March 30, 2008
Financial Services Regulation: Treasury Secretary Paulson Wants a Do-over
Posted by Gordon Smith

Henry Paulson is proposing to reconstruct our financial regulatory institutions from scratch. According to the executive summary, this report has been in the works for a year: "Treasury began this current study of regulatory structure after convening a conference on capital markets competitiveness in March 2007." But the recent drama on Wall Street ensures an extra degree of salience:

Market conditions today provide a pertinent backdrop for this report's release, reinforcing the direct relationship between strong consumer protection and market stability on the one hand and capital markets competitiveness on the other and highlighting the need for examining the U.S. regulatory structure.

The proposal includes short-, intermediate- and long-term proposals, but the ultimate goal is regulatory efficiency, which will be achieved by consolidating federal power in the hands of three regulatory agencies.
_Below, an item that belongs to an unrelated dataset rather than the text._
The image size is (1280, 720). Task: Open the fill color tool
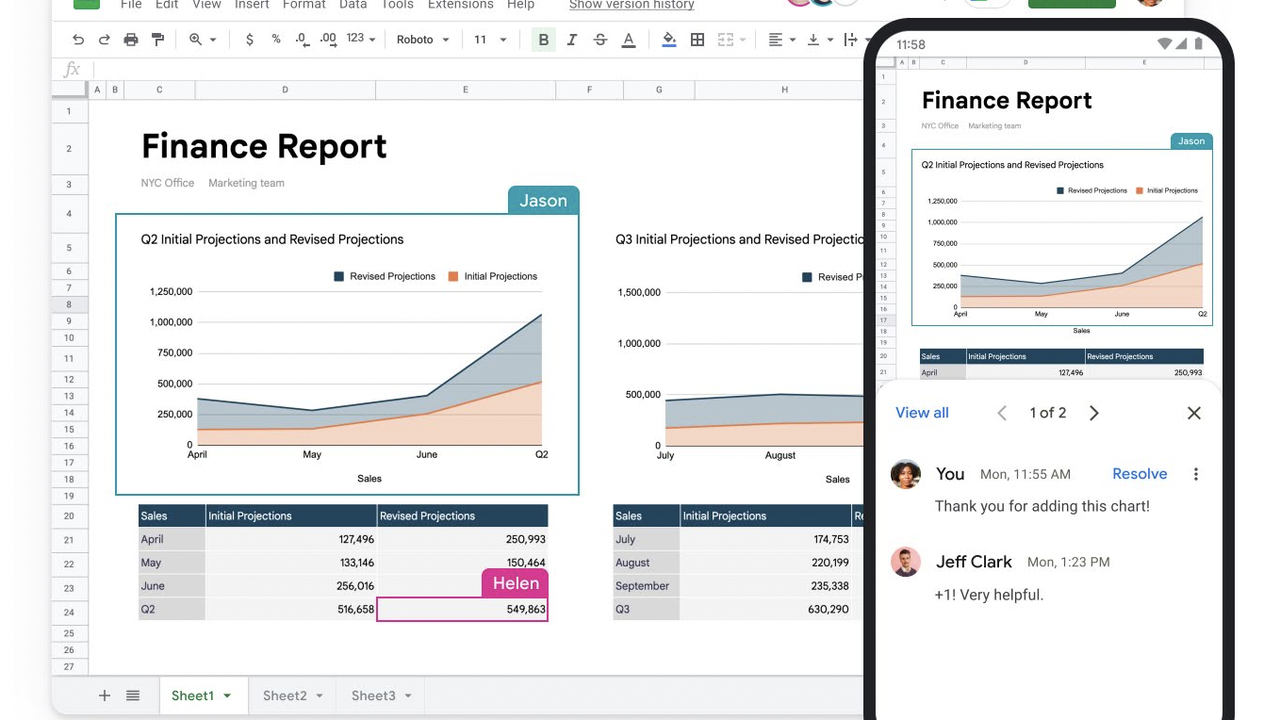pyautogui.click(x=668, y=39)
Each agency would be responsible for one of the following objectives:

• Market stability regulation to address overall conditions of financial market stability that could impact the real economy (the Federal Reserve);

• Prudential financial regulation to address issues of limited market discipline caused by government guarantees (the Prudential Financial Regulatory Agency); and

• Business conduct regulation (linked to consumer protection regulation) to address standards for business practices (the Conduct of Business Regulatory Agency).
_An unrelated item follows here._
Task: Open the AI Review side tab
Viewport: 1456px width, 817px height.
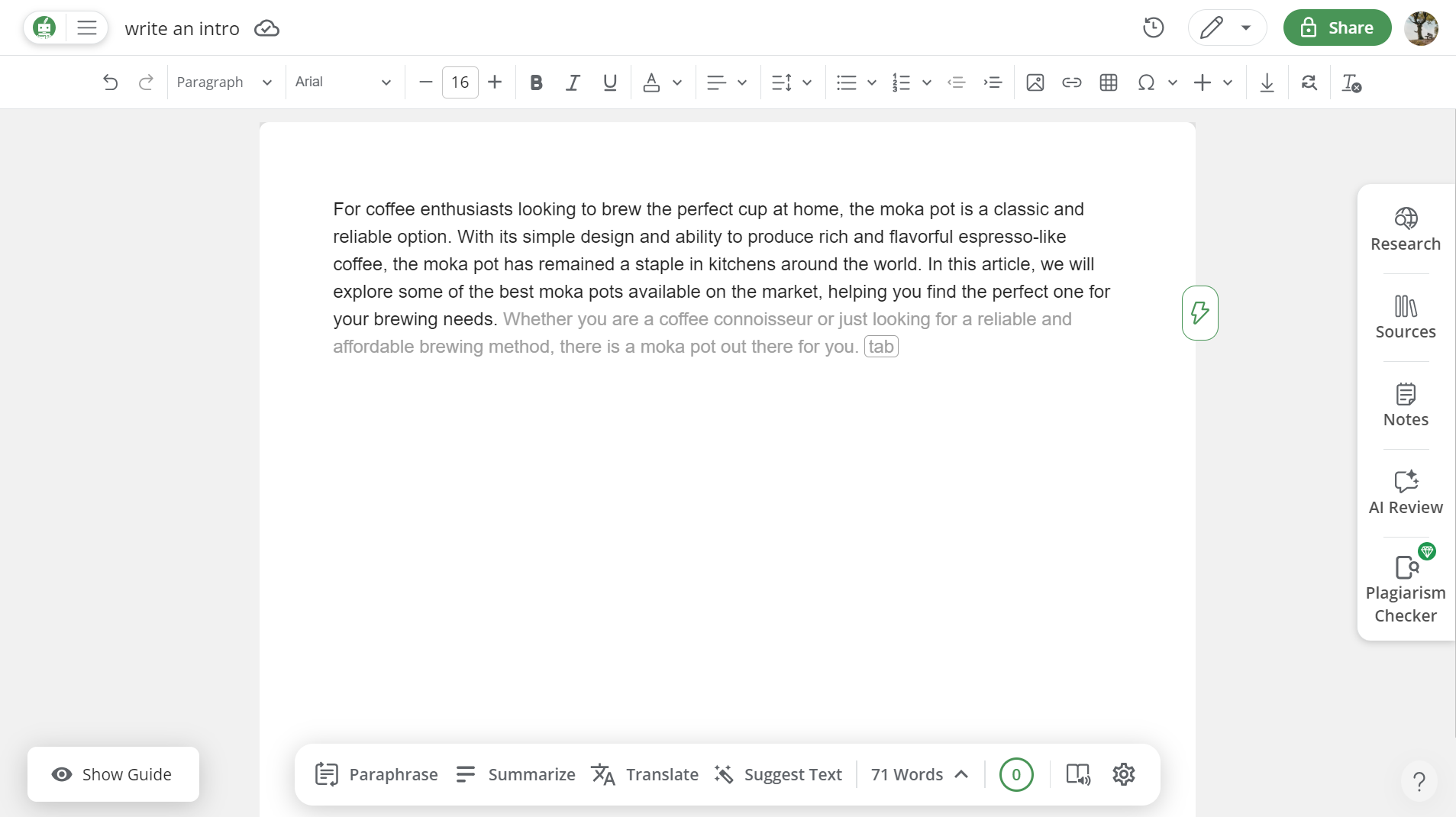Action: pyautogui.click(x=1405, y=492)
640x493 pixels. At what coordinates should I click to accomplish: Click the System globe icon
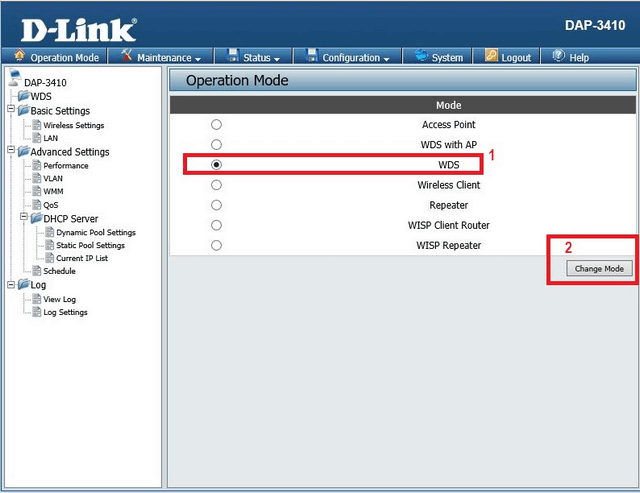point(421,57)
Paulson refers to this structure as the "optimal" regulatory framework. The SEC's current responsibilities would be assumed by the CBRA.
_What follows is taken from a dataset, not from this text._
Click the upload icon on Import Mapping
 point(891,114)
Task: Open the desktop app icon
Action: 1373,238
The most interesting part of the executive summary is the paragraph in which Paulson explains other regulatory models:

Treasury considered four broad conceptual options in this review. First, the United States could maintain the current approach of the [Gramm-Leach-Bliley Act of 1999] that is broadly based on functional regulation divided by historical industry segments of banking, insurance, securities, and futures. Second, the United States could move to a more functional based system regulating the activities of financial services firms as opposed to industry segments. Third, the United States could move to a single regulator for all financial services as adopted in the United Kingdom. Finally, the United States could move to an objectives based regulatory approach focusing on the goals of regulation as adopted in Australia and the Netherlands.

The executive summary doesn't explain why the objectives-based approach would be optimal for the U.S. That is a conversation worth having. Elizabeth Brown started us down that road here at Conglomerate two years ago, and the British system has some fans in high places here in the U.S. Something tells me that this discussion is going to gain some increased attention in the next few years.